Every record shown below should be duplicated exactly.

Information below:

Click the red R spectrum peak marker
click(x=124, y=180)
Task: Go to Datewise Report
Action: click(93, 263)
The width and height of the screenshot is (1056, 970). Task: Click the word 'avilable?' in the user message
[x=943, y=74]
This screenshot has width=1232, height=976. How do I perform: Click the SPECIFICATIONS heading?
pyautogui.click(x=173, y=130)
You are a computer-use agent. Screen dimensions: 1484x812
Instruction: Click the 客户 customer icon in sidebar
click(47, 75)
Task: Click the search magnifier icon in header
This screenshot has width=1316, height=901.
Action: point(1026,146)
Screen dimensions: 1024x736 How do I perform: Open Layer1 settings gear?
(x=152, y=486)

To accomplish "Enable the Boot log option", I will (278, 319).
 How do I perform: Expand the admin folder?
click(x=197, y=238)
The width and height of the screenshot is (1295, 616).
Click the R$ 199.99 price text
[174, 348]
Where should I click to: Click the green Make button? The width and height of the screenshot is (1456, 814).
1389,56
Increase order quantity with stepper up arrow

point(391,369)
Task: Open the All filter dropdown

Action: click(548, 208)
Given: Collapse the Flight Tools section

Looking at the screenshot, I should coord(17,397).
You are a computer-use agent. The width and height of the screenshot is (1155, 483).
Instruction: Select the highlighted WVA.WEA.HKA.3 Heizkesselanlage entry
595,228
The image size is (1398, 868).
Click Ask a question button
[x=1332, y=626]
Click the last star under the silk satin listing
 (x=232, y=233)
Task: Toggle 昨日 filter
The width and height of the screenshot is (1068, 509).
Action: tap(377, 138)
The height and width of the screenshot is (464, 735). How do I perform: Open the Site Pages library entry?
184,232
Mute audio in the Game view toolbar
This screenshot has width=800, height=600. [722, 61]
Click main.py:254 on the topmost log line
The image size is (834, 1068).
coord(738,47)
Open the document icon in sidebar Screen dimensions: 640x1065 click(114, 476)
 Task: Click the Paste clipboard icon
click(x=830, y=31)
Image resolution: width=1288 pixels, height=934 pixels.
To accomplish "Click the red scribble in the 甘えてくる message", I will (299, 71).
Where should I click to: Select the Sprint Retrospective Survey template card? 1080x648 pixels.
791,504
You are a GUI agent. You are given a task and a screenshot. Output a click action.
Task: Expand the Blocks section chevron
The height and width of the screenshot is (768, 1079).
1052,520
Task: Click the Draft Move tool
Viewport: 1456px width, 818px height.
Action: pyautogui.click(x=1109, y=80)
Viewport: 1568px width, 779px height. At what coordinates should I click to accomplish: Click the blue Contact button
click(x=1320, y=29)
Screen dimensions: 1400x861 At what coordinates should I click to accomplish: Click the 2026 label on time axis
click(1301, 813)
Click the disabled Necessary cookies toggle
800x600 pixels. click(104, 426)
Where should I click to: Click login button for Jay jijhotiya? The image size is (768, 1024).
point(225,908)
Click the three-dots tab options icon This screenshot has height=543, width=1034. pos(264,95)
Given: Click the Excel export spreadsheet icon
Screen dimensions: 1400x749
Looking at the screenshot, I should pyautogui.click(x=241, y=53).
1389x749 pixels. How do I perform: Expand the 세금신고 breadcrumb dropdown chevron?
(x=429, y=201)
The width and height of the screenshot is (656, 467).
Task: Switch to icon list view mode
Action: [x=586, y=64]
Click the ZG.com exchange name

End of Information.

■ **Result**
Click the red R spectrum peak marker
click(x=124, y=180)
Task: Go to Datewise Report
Action: click(93, 263)
The width and height of the screenshot is (1056, 970). Task: Click the word 'avilable?' in the user message
[x=943, y=74]
This screenshot has width=1232, height=976. How do I perform: Click the SPECIFICATIONS heading?
pyautogui.click(x=173, y=130)
You are a computer-use agent. Screen dimensions: 1484x812
Instruction: Click the 客户 customer icon in sidebar
click(47, 75)
Task: Click the search magnifier icon in header
This screenshot has width=1316, height=901.
Action: point(1026,146)
Screen dimensions: 1024x736 How do I perform: Open Layer1 settings gear?
(x=152, y=486)

To accomplish "Enable the Boot log option", I will (278, 319).
 How do I perform: Expand the admin folder?
click(x=197, y=238)
The width and height of the screenshot is (1295, 616).
Click the R$ 199.99 price text
[174, 348]
Where should I click to: Click the green Make button? The width and height of the screenshot is (1456, 814).
1389,56
Increase order quantity with stepper up arrow

point(391,369)
Task: Open the All filter dropdown

Action: click(548, 208)
Given: Collapse the Flight Tools section

Looking at the screenshot, I should coord(17,397).
You are a computer-use agent. The width and height of the screenshot is (1155, 483).
Instruction: Select the highlighted WVA.WEA.HKA.3 Heizkesselanlage entry
595,228
The image size is (1398, 868).
Click Ask a question button
[x=1332, y=626]
Click the last star under the silk satin listing
 (x=232, y=233)
Task: Toggle 昨日 filter
The width and height of the screenshot is (1068, 509).
Action: tap(377, 138)
The height and width of the screenshot is (464, 735). How do I perform: Open the Site Pages library entry?
184,232
Mute audio in the Game view toolbar
This screenshot has width=800, height=600. [722, 61]
Click main.py:254 on the topmost log line
The image size is (834, 1068).
coord(738,47)
Open the document icon in sidebar Screen dimensions: 640x1065 click(114, 476)
 Task: Click the Paste clipboard icon
click(x=830, y=31)
Image resolution: width=1288 pixels, height=934 pixels.
To accomplish "Click the red scribble in the 甘えてくる message", I will (299, 71).
Where should I click to: Select the Sprint Retrospective Survey template card? 1080x648 pixels.
791,504
You are a GUI agent. You are given a task and a screenshot. Output a click action.
Task: Expand the Blocks section chevron
The height and width of the screenshot is (768, 1079).
1052,520
Task: Click the Draft Move tool
Viewport: 1456px width, 818px height.
Action: pyautogui.click(x=1109, y=80)
Viewport: 1568px width, 779px height. At what coordinates should I click to accomplish: Click the blue Contact button
click(x=1320, y=29)
Screen dimensions: 1400x861 At what coordinates should I click to accomplish: Click the 2026 label on time axis
click(1301, 813)
Click the disabled Necessary cookies toggle
800x600 pixels. click(104, 426)
Where should I click to: Click login button for Jay jijhotiya? The image size is (768, 1024).
point(225,908)
Click the three-dots tab options icon This screenshot has height=543, width=1034. pos(264,95)
Given: Click the Excel export spreadsheet icon
Screen dimensions: 1400x749
Looking at the screenshot, I should pyautogui.click(x=241, y=53).
1389x749 pixels. How do I perform: Expand the 세금신고 breadcrumb dropdown chevron?
(x=429, y=201)
The width and height of the screenshot is (656, 467).
Task: Switch to icon list view mode
Action: [x=586, y=64]
Click the ZG.com exchange name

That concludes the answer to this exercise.